Me di la vuelta lentamente, mi corazón latiendo con fuerza en mi pecho a pesar de mi resolución. Santiago estaba en la puerta, con los hombros tensos y la mandíbula apretada. Y justo detrás de él, asomándose por debajo de su brazo como un ciervo asustado, estaba Sofía Reyes.
Sus ojos, grandes y engañosamente inocentes, estaban fijos en mí.
Inmediatamente aparté la mirada, mi vista se posó en un punto neutral de la pared. "Me voy de vacaciones", dije, con una voz deliberadamente ligera. "Un pequeño viaje de compras a París. Ya sabes cómo me pongo".
Los ojos de Santiago se entrecerraron. Conocía mis patrones. Conocía mis gestos. Pero esta nueva versión desapegada de mí era una variable desconocida. Todavía creía que mi vida giraba en torno a él, que cualquier comportamiento extraño era una estratagema para llamar su atención.
"Bien", dijo, con voz cortante. Entró en el departamento, con Sofía siguiéndolo como una sombra. La guió hasta el pequeño sofá, empujándome efectivamente a la periferia de la habitación. Yo era, como siempre, la extraña en su pequeño y acogedor mundo.

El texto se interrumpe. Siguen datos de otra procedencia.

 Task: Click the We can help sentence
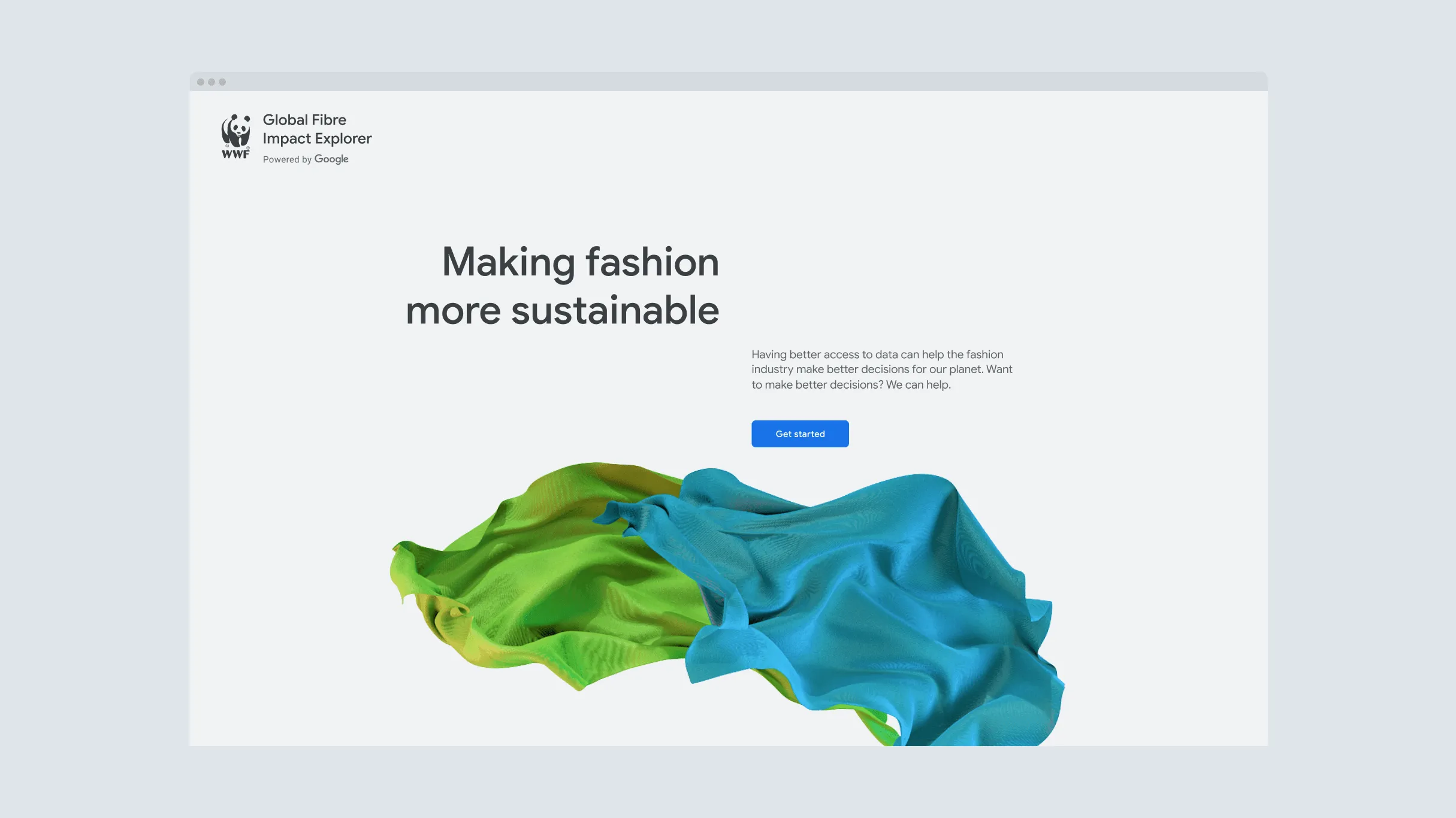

"Ay, Nana", canturreó Sofía, su voz goteando una dulzura fabricada. "Santiago estaba tan preocupado por usted que insistió en que viniéramos de inmediato. Apenas durmió en toda la noche".
La expresión de Santiago se suavizó al mirarla. "No seas dramática, Sofi". Pero sus ojos estaban llenos de una ternura que nunca me mostró. Estaba completamente cautivado, una marioneta dispuesta para la heroína de la historia.
Encajaban perfectamente. El héroe guapo y melancólico y la chica dulce y vulnerable a la que estaba destinado a proteger. Los observé, un muro invisible entre nosotros.
Una sonrisa amarga se dibujó en mis labios. Era extraño. Verlos juntos así solía sentirse como un golpe físico. Ahora, simplemente se sentía... distante. Una escena de una película de la que ya no formaba parte. Ya lo había dejado ir.
Su abuela, sin embargo, notó mi aislamiento. "Valeria, ¿por qué no van tú y Santiago a lavar algo de fruta para nosotros?", dijo, tratando de cerrar la brecha. "Hay unas fresas muy ricas en la cocina".
Santiago y yo aceptamos, el hábito de obedecer a su abuela arraigado en nosotros. Salimos de la sala y entramos en la pequeña y estrecha cocina.
En el momento en que estuvimos fuera de la vista, su comportamiento cambió. Me agarró del brazo, su agarre sorprendentemente fuerte.
Mi respiración se entrecortó. En tres años, rara vez había iniciado contacto físico a menos que fuera para una aparición pública.
"¿Qué quieres, Valeria?", siseó, su rostro cerca del mío. Sus ojos eran de acero frío. "No te atrevas a lastimar a Sofía. Ya ha pasado por suficiente".
¿Lastimarla? La ironía era tan espesa que podría haberme ahogado con ella. Ella era la que me había atormentado sistemáticamente, incriminándome por ofensas y fechorías, siempre haciéndose la víctima para ganar su simpatía.
La antigua yo se habría defendido. Habría discutido, llorado, suplicado que viera la verdad. Habría señalado que él pasó la noche con ella, no conmigo, su supuesta novia.
Pero yo ya no era la antigua yo.
Solo lo miré, con expresión tranquila. "Está bien", dije.
Mi simple acuerdo pareció desconcertarlo. Me miró fijamente, buscando en mi rostro la ira o las lágrimas habituales. No encontró nada.
Me solté de su agarre y pasé junto a él hacia el fregadero. Abrí el grifo y comencé a lavar las fresas, mis movimientos tranquilos y medidos.
Detrás de mí, podía sentir su confusión. Un extraño silencio llenó la pequeña cocina, roto solo por el sonido del agua corriendo. Estaba empezando a darse cuenta de que algo era diferente. Algo había cambiado. Y no le gustaba.
Este cambio en mí, este desapego, había comenzado después de mi accidente. Simplemente no había estado prestando suficiente atención para notarlo hasta ahora.